What’s in a millisecond? The difference between today’s embedded systems and tomorrow’s according to Professor Gerhard Fettweis of the Technical University of Dresden in a speech that he gave at the very beginning of the DATE conference this morning of which is he is the general chair.
Why 1ms? Fettweis argued the driver is what he called the “tactile internet”, contrasting the need for low-latency responses versus what is possible over current networks. Users moving a mouse or using touch to drag a pointer around a display expect the system to react within 1ms, he said. But the best-case latency over a network such as LTE is 25ms.
“We have to get systems to go down to 1ms to get to these tactile interfaces,” Fettweis said. “Gamers know this already. We also know this from robotics. They have to be controlled with a 1ms round-trip latency. The reason why 1ms is so important is because the systems have to suppress the dominant resonant frequency by operating the control loops at least ten times faster. For a 3m-long object, this is in the range of 100Hz, which leads to a round-trip latency of 1ms,” Fettweis explained.
Because of the trend to mass customisation or individualised production, Fettweis argued highly mobile, connected robots will become much more important. “Conventional assembly lines don’t work. We will have robots running around on the factory floor and assembling things. They will be like hummingbirds, moving between different assembly stations.
“In this environment, countries with a high level of personal compensation will not be at a disadvantage because the production systems will all be robotic. But we need those 1ms tactile latencies.”
Low-latency needs expand
As robots are used to operate in hazardous environments, such as the Fukushima cleanup, they will also need similar low-latency responsiveness to allow easy remote control, Fettweis said.
Fettweis argued the same need for low latency extends to cars, especially as they use wireless communications to form platoons as they drive along highways. “The platoons only work if the cars talk to each other. The speed of interaction has to be 1ms because distances are on the order of 3m,” he argued.
As a result, the emphasis on delivering content in the 4G wireless standard will shift to supporting steering and control in the coming 5G systems, Fettweis claimed. “Many things in industry, healthcare and automotive will be reinvented when the tactile internet happens. The good news is that they are strongholds of Europe. But we need massive computing to support it.”

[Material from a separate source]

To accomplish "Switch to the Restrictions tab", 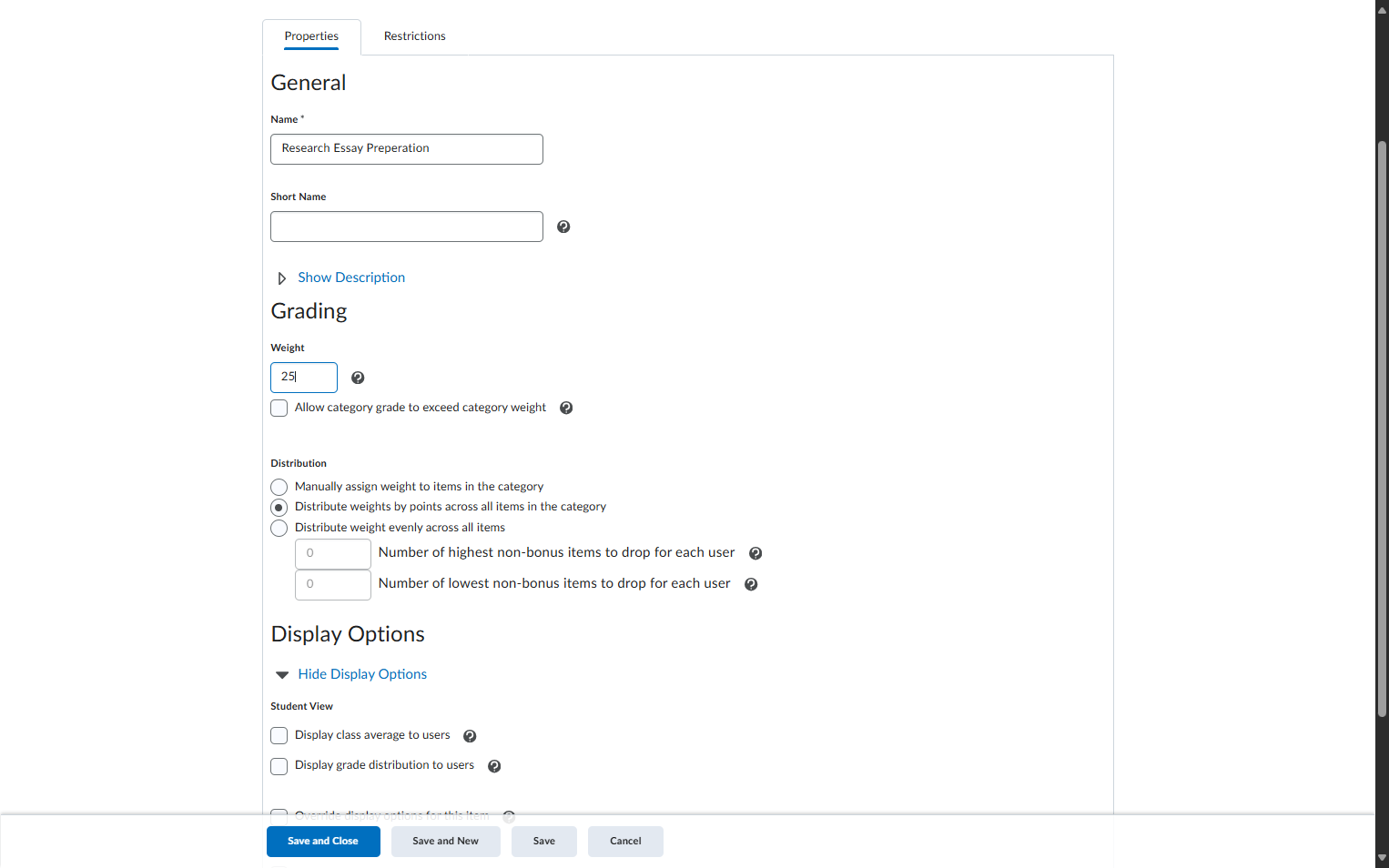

Fettweis pointed to TU Dresden’s work on the HAEC box as an example of how computing design will change through the use of stacked chips in a 3D architecture and short-range wireless communications. “This is the vision we are heading for.”
As the next decade gets underway, Fettweis said he expects each processor chip to carry more than 100,000 individual processor cores. “And we will have 128 chips stacked on top of each other – that’s eight times more than in the current iPhone. A single board designed to go into one litre box would carry a 4 x 4 array of these stacks, with four boards able to squeeze into the cube. The result, he said, would be a one billion-processor system, delivering 100,000 more performance that today’s machines.
“It means we still have 25 years of advancement at the speed of Moore’s Law using these technologies. And this is a gigantic chance for Europe. Europe owns 30 per cent of the embedded systems market. The area consumed by silicon will go up by more than a factor of ten. If you have 16,000 chips in the space of an internet access point, that is at least two orders of magnitude more than today,” Fettweis said.
Referring to the blueprint for European semiconductors to double local chip production that the European Commission is trying to develop at the behest of commissioner Neelie Kroes, Fettweis said: “Neelie Kroes’ ambition for Europe to gain 20 per cent of world IC production is not aggressive enough for what I am talking about here.”